Se puede decir que la esencial contradicción sobre la que reposa la civilización burguesa es que, siendo la primera civilización que concede al hombre una libertad inmanente, es también la primera en la que esta libertad se ve alienada. Esto, de un modo más general, es, no obstante, algo común a la Historia de la libertad. Las instituciones que a lo largo de la Historia ha creado el deseo de libertad se han convertido, cuando se han consolidado, en modos de negación de esta. Ese es el destino de órdenes tan distintos como el feudal o el socialista. La búsqueda de la libertad no se traduce, en términos teóricos, sólo de un modo negativo, de crítica de lo dado, sino también de un modo positivo, como proposición de un modelo social, político, económico, a cuya base necesariamente se halla un modelo antropológico, una concepción del hombre. Ahora bien, este modelo antropológico atribuye al hombre determinadas cualidades, la persecución de unos fines dados, cuya hipostasía concluirá en la transformación de las estructuras por las cuales se había de hallar la libertad en modos de negación de la misma.
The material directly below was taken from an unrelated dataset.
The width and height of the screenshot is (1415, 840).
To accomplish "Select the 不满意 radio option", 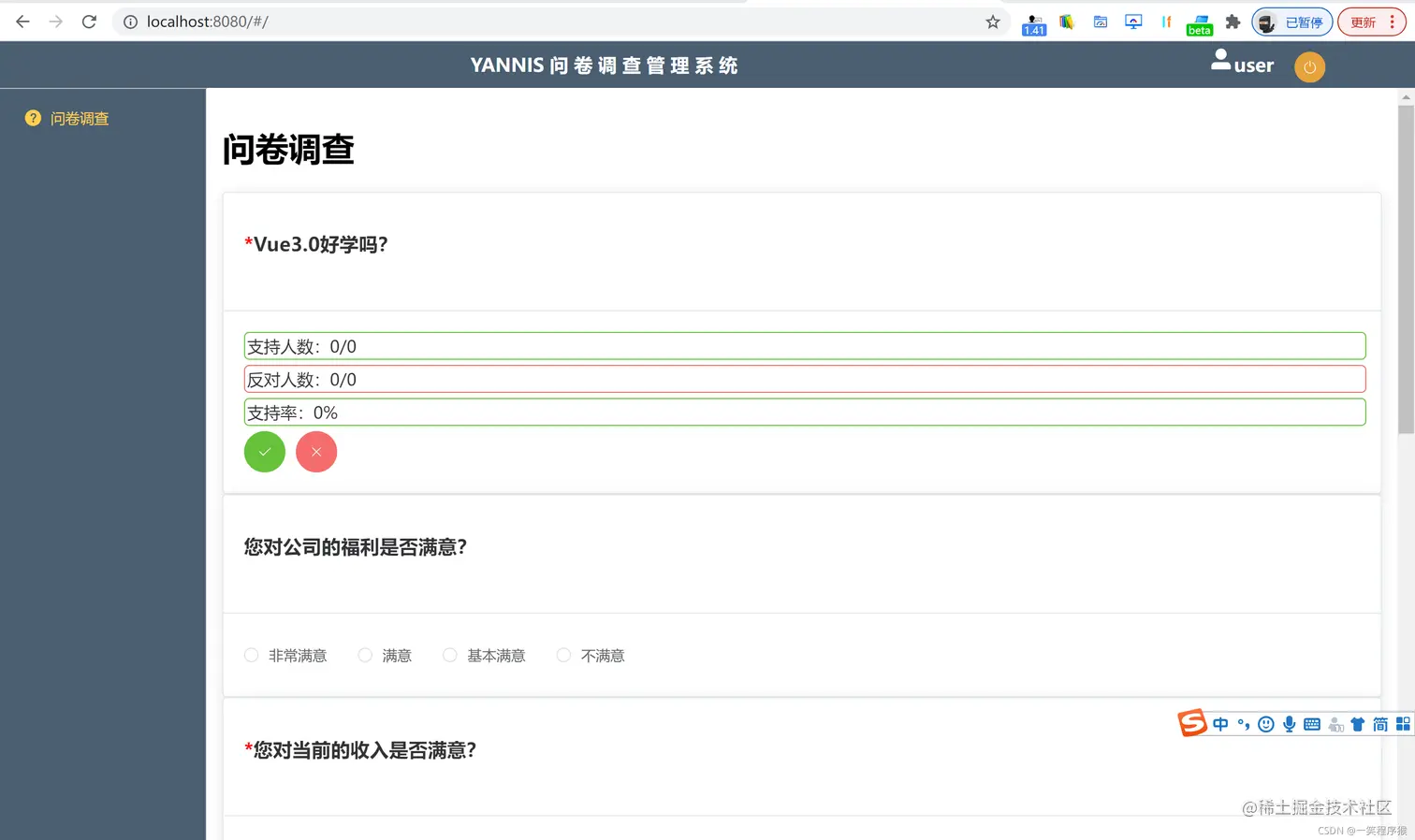I will tap(563, 655).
La unidimensionalidad que la teoría crítica ha predicado del modelo capitalista, privado o de Estado, es, así, algo común a los distintos modelos sociales que se han ido sucediendo a lo largo de la Historia, si bien en el modelo capitalista, por la abstracción que hace de las realidades concretas, tendentes a la pluralidad, esto se manifiesta con mayor claridad.